Which is annoying as I want to order some Hammerite paint from Amazon for my car.
AC because I shouldn't be shopping at work.
Had just the same, except in my case it's a hard drive caddy I'm after.
Just managed to get to Amazon though (11am) and ordered it, so give it a try..
Also had the irony of getting an RSS feed message from the BBC News about their article on the subject, but not being able to open it due to the issue...
We use SIP with BTNet. As far as I can tell, it hasn't been affected, whereas we are having problems accessing web sites and with remote users trying to access servers on-site.
That said, it hasn't helped me at all to try and get through to a live person at BTNet. Being told to call back later is not at all impressive.
"At the moment, BT would just appeal to the EU and it would be overthrown as there's a similar problem in Germany with Deutsche Telecom."
And if OR were to be split off how long do you think it would be before it was bought by Deutsche Telecom, or Telefonica - or maybe SoftBank?
Millions, if not indeed billions, are spent on (advertising) network resilience yet still server centres and other installations fall over, go "off grid", suffer "outages" or "unplanned downtime".
Is it simply impossible to prevent these occurrences? Is all the advertising about resilience etc complete dishonest bollocks?
Or are the PoP operators just lying to us on the grounds that it is so much cheaper to be a crook than try and actually build in genuine resilience?
And what about all these certificates they display so proudly on their websites? Are these all lies as well? Are the awarding bodies just in on the scam and taking the dosh while they can? Shouldn't an operator suffering one of these unexpected "inconveniences" lose their accreditation? And what about some com-pen-pay-shun?
I don't know particulars of BT, but you hit some good points there.

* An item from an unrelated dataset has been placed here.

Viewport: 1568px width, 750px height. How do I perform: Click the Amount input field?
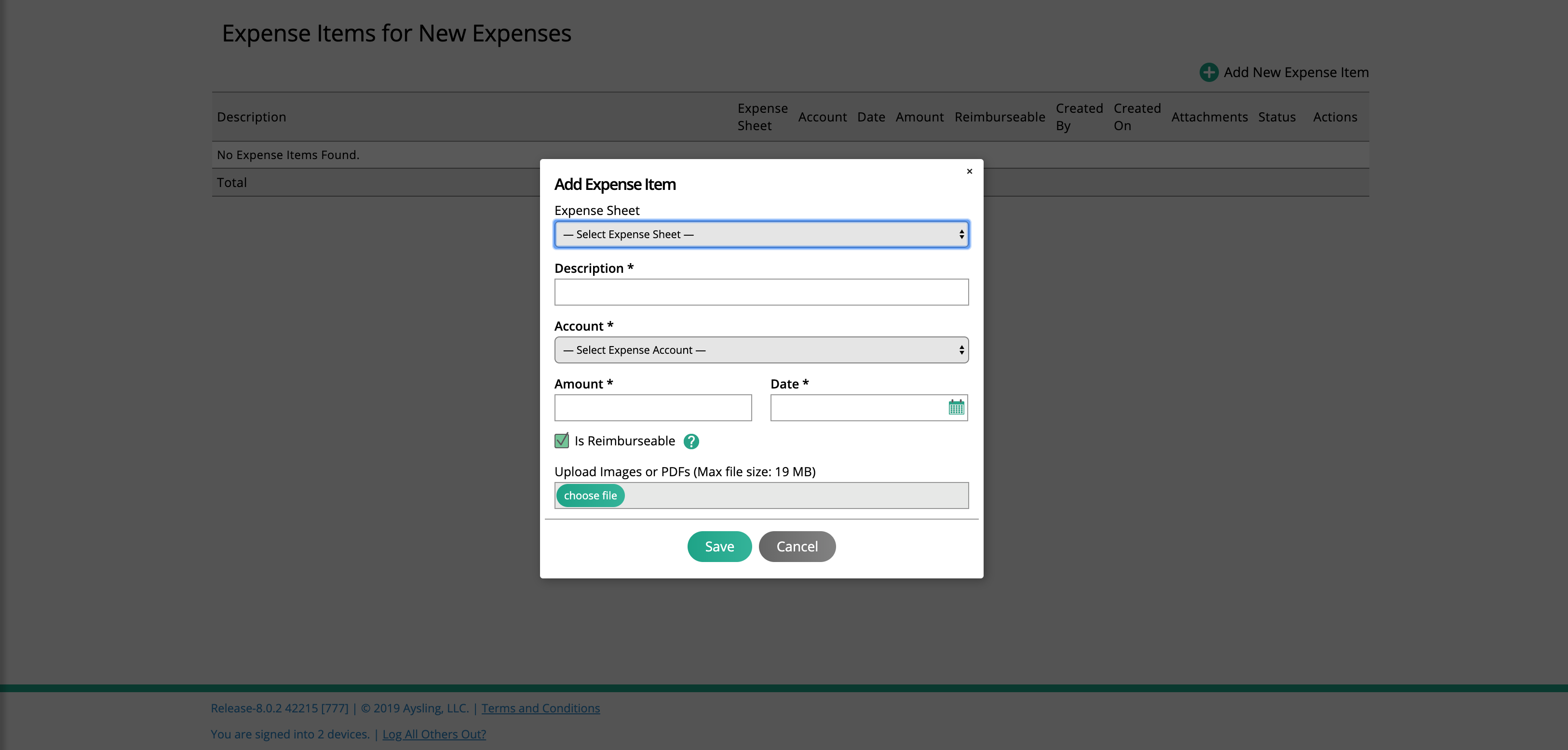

"Millions, if not indeed billions, are spent on (advertising) network resilience yet still server centres and other installations fall over, go "off grid", suffer "outages" or "unplanned downtime"." Indeed. Advertising brings in revenue. Infrastructure is just an expense. It's not uncommon to increase spending on the services (like advertising) while cutting expenses on the infrastructure that supports those revenue services. Years ago at a small chain retailer, the manager explained to me that because we were all paid on commission, "we polish the displays but nobody fixes the roof."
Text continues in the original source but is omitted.